_Working data_.
----------
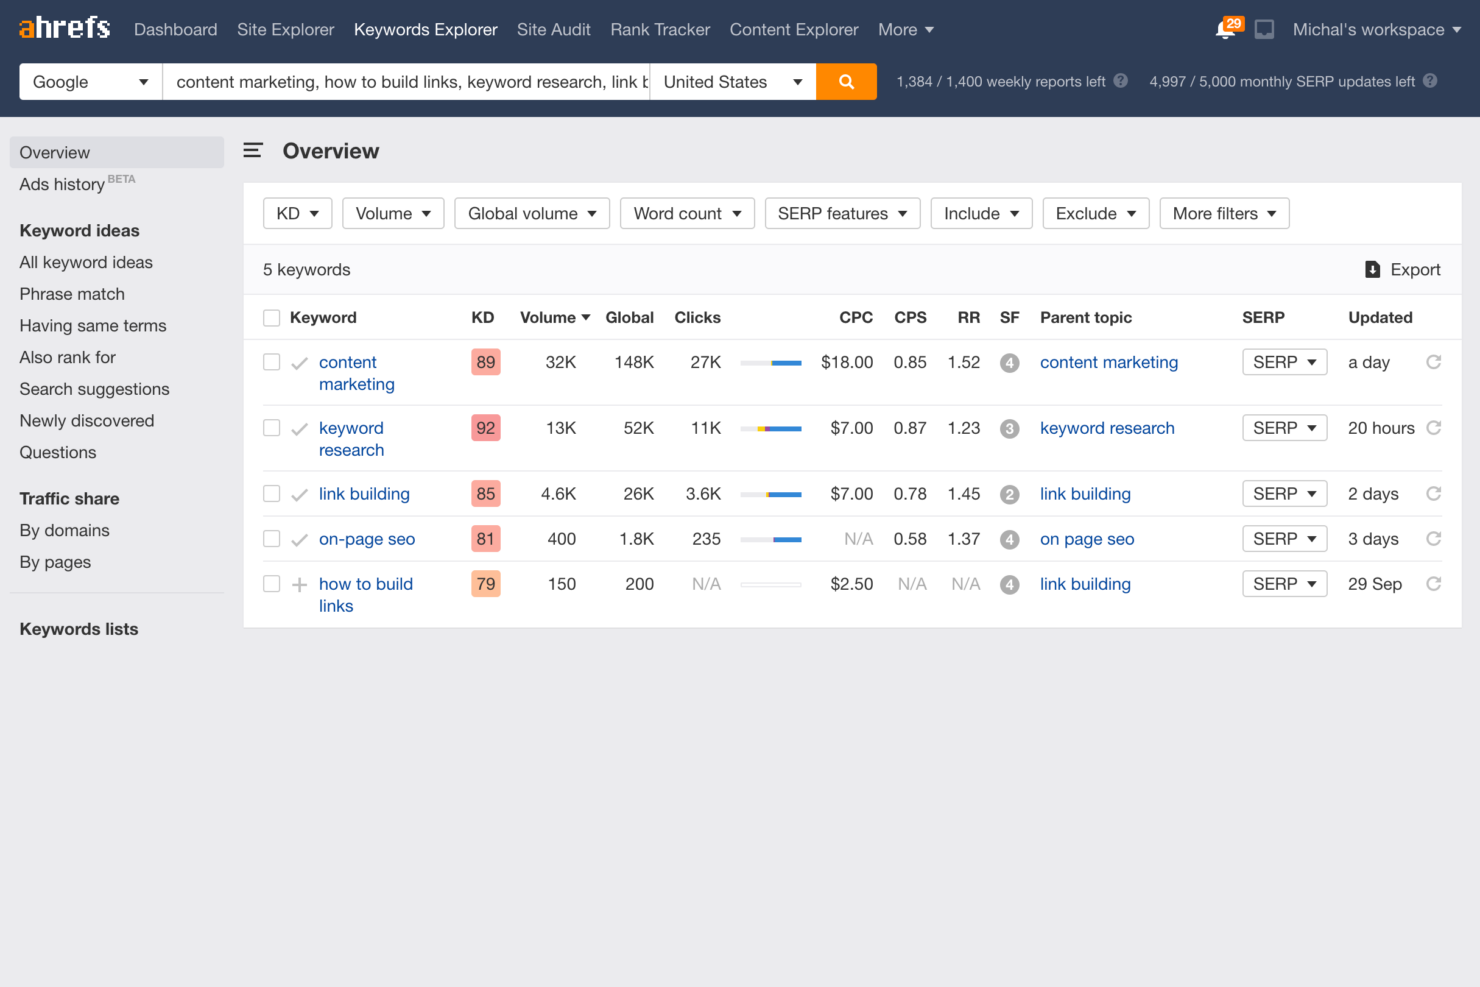Click the clicks distribution bar for keyword research

(x=770, y=429)
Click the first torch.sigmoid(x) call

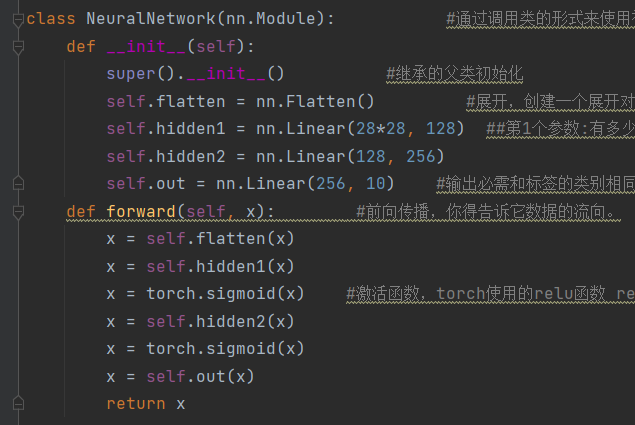point(225,294)
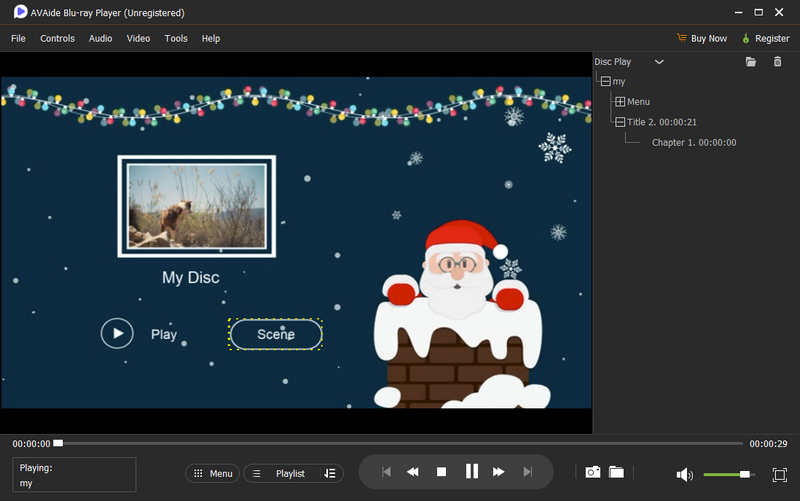Click the rewind button

tap(412, 472)
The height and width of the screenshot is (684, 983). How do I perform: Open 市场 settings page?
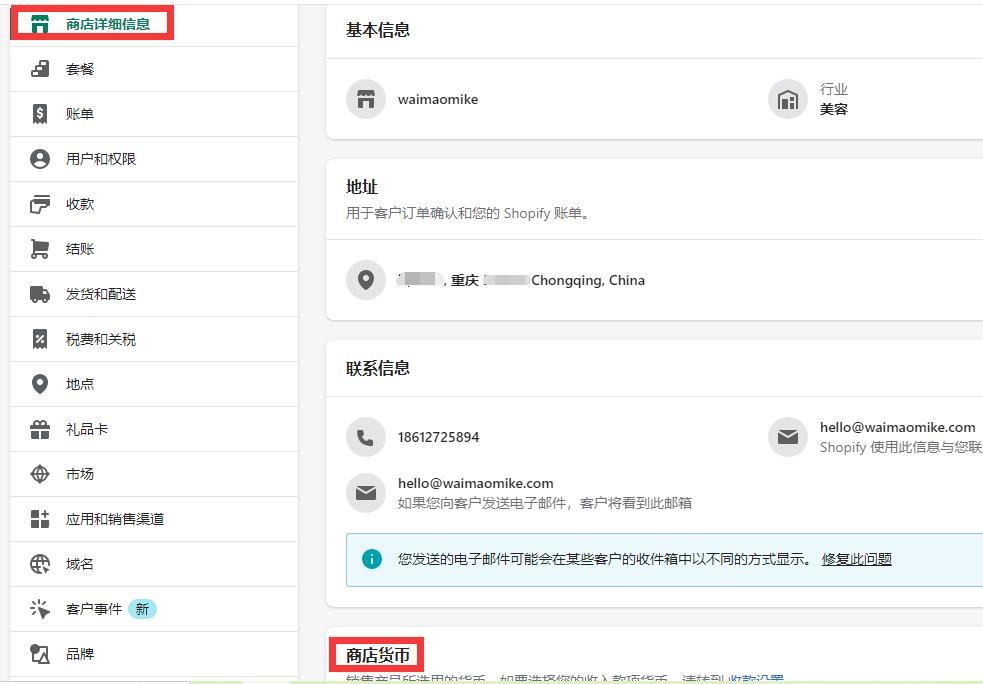[80, 474]
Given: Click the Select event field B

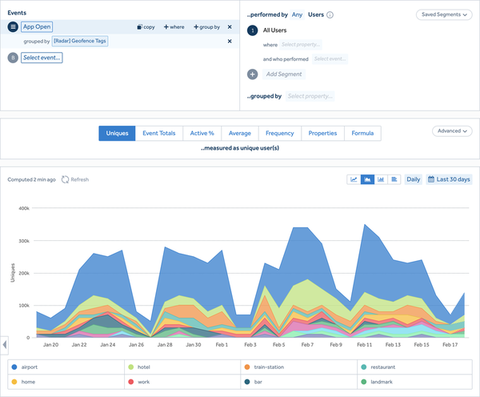Looking at the screenshot, I should click(x=42, y=58).
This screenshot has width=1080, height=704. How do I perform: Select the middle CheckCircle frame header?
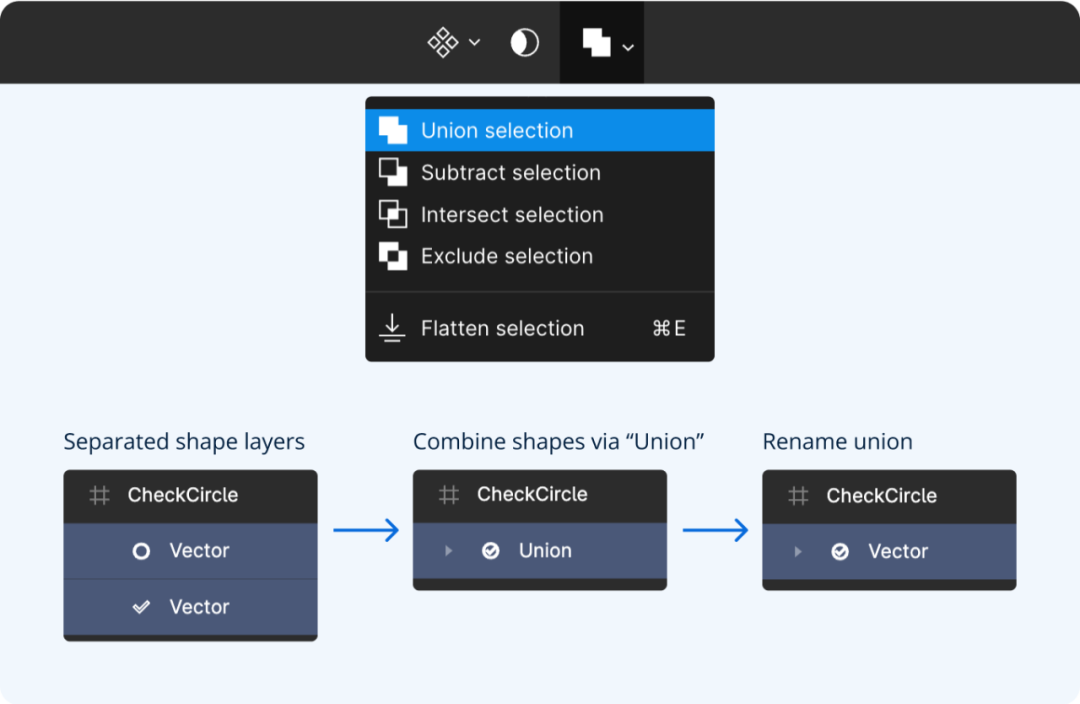click(x=539, y=495)
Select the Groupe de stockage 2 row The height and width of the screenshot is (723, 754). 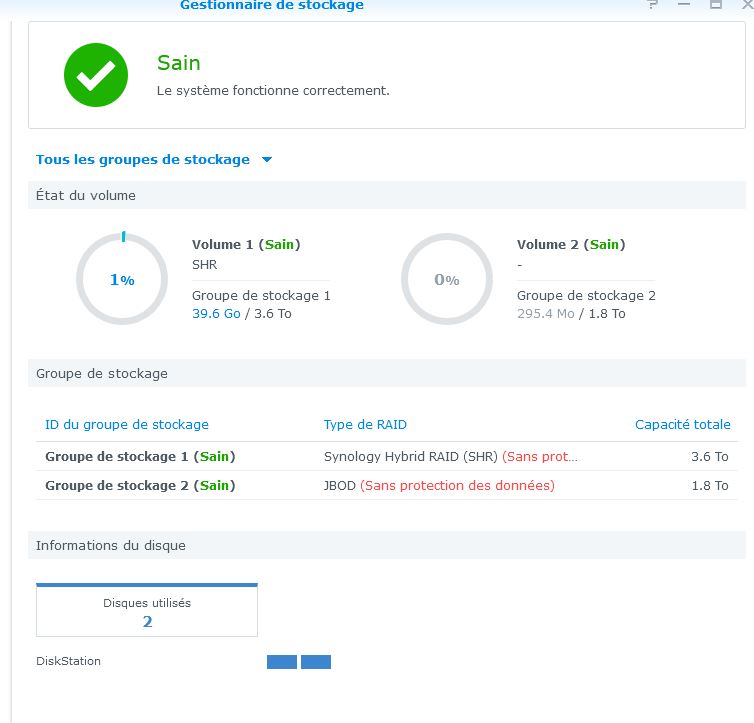(x=387, y=486)
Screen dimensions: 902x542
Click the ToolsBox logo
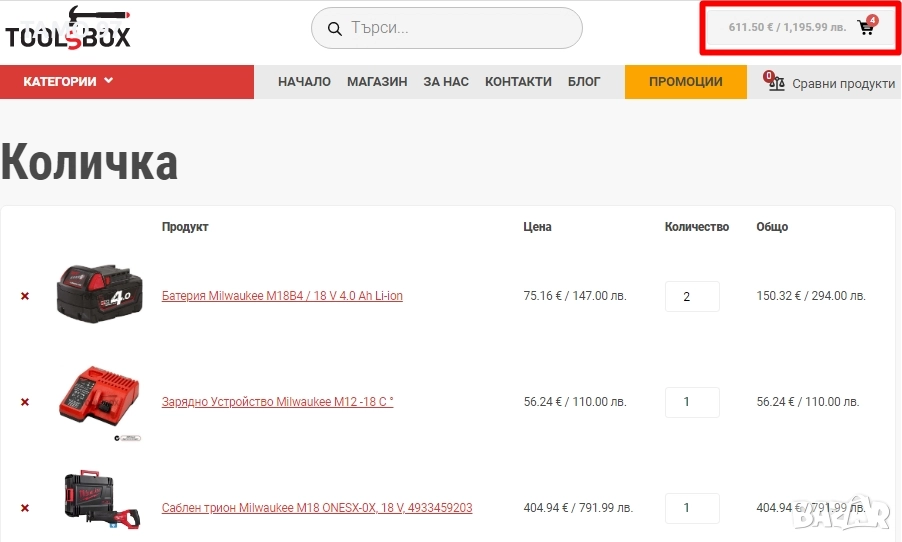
----------
_Work instruction_.
From the line containing "Screen dimensions: 902x542" to the last line of the records above, return each line exactly, both ends included, and nothing more. Leave out the pictures.

_Answer space_.
Screen dimensions: 902x542
Click the ToolsBox logo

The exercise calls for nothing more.